Would the red team use a prompt to instruct the second LLM to comply? I believe the HordeAI system uses this type of mitigation to avoid generating images that are harmful, by flagging them with a first pass LLM. Layers of LLMs would only delay an attack vector like this, if there’s no human verification of flagged content.
You are using the LLM to check it’s own response here. The point is that the second LLM would have hard-coded “instructions”, and not take instructions from the user provided input.
In fact, the second LLM does not need to be instruction fine-tuned at all. You can jzst fine-tune it specifically for the tssk of answering that specific question.
Can you paste the prompt and response as text? I’m curious to try an alternate approach.
Yes, this makes sense to me. In my opinion, the next substantial AI breakthrough will be a good way to compose multiple rounds of an LLM-like structure (in exactly this type of way) into more coherent and directed behavior.

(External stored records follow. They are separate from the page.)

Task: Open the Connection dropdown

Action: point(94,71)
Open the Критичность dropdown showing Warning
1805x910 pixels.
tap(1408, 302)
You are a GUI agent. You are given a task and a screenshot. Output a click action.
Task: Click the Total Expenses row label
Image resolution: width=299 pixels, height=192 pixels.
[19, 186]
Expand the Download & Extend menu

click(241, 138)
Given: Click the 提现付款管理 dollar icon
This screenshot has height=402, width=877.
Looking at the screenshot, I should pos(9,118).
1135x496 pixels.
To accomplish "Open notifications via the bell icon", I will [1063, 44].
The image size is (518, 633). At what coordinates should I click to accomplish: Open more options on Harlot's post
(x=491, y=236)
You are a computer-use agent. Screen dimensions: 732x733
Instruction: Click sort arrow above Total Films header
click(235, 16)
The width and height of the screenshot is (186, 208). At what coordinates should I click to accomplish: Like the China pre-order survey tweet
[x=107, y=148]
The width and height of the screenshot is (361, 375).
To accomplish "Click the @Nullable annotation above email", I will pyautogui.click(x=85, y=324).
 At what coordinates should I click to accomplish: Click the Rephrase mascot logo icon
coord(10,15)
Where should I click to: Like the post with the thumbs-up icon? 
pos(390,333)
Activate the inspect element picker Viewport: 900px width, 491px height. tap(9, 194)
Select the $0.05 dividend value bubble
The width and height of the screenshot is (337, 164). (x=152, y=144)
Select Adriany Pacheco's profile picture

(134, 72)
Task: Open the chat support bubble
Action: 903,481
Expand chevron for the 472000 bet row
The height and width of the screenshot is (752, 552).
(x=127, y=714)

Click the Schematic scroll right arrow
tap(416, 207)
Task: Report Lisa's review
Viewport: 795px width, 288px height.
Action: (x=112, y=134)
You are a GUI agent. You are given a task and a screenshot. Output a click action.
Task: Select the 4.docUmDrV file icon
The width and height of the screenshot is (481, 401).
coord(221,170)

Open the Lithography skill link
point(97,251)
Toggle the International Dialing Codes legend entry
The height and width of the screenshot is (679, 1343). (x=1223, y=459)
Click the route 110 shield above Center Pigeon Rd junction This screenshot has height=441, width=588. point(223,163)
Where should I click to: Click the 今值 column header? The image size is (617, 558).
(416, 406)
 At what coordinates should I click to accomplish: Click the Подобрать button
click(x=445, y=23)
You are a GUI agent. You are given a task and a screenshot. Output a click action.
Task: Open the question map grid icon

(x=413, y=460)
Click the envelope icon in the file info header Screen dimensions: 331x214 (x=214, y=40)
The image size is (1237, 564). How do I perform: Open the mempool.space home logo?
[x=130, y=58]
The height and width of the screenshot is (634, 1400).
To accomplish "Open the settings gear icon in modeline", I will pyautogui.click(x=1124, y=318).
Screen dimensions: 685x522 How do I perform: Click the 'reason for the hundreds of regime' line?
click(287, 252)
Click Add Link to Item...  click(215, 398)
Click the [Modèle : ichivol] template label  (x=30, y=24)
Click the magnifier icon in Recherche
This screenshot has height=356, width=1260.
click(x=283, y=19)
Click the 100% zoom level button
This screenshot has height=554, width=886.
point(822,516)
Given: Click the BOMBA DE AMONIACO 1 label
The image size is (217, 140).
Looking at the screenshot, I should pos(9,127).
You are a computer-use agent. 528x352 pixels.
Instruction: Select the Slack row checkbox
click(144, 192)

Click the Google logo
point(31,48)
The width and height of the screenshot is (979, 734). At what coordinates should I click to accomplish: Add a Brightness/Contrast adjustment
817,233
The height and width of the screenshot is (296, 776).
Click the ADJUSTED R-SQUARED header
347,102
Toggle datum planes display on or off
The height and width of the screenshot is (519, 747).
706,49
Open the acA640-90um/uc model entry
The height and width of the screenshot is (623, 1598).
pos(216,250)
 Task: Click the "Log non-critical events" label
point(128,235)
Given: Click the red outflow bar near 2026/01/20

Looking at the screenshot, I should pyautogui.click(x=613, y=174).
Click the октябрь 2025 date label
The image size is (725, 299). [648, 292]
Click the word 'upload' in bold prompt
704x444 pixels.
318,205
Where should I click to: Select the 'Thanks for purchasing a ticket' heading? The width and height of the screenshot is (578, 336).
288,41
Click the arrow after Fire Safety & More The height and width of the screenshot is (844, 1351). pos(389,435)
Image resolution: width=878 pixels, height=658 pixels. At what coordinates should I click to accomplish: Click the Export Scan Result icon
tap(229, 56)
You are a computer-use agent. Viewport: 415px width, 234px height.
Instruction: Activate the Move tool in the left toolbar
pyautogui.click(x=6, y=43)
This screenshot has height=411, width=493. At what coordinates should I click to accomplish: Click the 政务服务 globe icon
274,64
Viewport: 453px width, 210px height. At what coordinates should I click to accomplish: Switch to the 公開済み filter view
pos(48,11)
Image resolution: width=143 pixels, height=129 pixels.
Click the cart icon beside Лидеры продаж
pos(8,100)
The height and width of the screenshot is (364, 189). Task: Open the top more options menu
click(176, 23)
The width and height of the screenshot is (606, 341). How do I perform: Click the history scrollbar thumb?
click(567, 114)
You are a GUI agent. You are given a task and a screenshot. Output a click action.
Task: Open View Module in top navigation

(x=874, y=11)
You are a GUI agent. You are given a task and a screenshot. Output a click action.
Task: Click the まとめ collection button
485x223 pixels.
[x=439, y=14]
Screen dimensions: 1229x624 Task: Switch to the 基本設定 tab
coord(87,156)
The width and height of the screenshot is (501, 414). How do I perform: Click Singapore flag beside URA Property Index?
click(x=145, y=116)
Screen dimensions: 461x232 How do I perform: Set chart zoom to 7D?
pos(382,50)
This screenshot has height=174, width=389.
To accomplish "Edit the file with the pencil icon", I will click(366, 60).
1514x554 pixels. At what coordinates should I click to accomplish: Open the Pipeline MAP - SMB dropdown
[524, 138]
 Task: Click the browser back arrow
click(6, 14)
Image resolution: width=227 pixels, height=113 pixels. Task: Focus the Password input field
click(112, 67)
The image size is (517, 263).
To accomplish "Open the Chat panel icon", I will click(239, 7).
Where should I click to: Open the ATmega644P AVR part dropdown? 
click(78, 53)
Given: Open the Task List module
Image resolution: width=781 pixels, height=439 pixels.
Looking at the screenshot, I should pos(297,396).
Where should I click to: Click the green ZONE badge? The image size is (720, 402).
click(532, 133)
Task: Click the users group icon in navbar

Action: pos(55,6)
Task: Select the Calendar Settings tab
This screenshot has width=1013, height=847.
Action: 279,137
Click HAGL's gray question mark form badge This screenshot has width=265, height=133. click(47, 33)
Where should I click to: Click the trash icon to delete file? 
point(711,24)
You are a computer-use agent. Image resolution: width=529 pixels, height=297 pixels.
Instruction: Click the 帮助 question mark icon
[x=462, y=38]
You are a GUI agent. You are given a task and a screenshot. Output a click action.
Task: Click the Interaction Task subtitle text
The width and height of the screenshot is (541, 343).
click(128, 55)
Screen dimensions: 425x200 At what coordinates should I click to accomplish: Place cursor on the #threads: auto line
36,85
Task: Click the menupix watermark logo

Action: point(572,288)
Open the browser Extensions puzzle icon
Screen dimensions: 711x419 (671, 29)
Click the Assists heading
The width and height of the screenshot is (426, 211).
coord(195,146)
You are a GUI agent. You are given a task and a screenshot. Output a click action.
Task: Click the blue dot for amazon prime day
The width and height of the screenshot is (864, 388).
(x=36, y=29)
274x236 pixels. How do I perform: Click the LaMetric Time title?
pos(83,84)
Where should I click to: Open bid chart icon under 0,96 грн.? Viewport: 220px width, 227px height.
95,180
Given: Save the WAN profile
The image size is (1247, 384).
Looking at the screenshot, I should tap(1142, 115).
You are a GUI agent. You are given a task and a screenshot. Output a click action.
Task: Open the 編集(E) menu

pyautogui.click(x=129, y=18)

It seems very weird to me that people try to do a chatbot by so so extensively training and prompting an LLM, and then exposing the users to the raw output of that single LLM. It’s impressive that that’s even possible, but composing LLMs and other logical structures together to get the result you want just seems way more controllable and sensible.
Ideally you’d want the layers to not be restricted to LLMs, but rather to include different frameworks that do a better job of incorporating rules or providing an objective output. LLMs are fantastic for generation because they are based on probabilities, but they really cannot provide any amount of objectivity for the same reason.
It’s already been done, for at least a year. ChatGPT plugins are the “different frameworks”, and running a set of LLMs self-reflecting on a train of thought, is AutoGPT.
It’s like:
- Can I stick my fingers in a socket? - Yes.
- What would be the consequences? - Bad.
- Do I want these consequences? - Probably not
- Should I stick my fingers in a socket? - No
However… people like to cheap out, take shortcuts and run an LLM with a single prompt and a single iteration… which leaves you with “Yes” as an answer, then shit happens.
There are already bots that use something like 5 specialist bots and have them sort of vote on the response to generate a single, better output.
The excessive prompting is a necessity to override the strong bias towards certain kinds of results. I wrote a dungeon master AI for Discord (currently private and in development with no immediate plans to change that) and we use prompts very much like this one because OpenAI really doesn’t want to describe the actions of evil characters, nor does it want to describe violence.
It’s prohibitively expensive to create a custom AI, but these prompts can be written and refined by a single person over a few hours.
Are you talking about MoE? Can you link me to more about this? I know about networks that do this approach for picking the next token, but I’m not aware of any real chatbot that actually runs multiple LLMs and then votes on the outcome or anything. I’m interested to know more if that’s really what it is.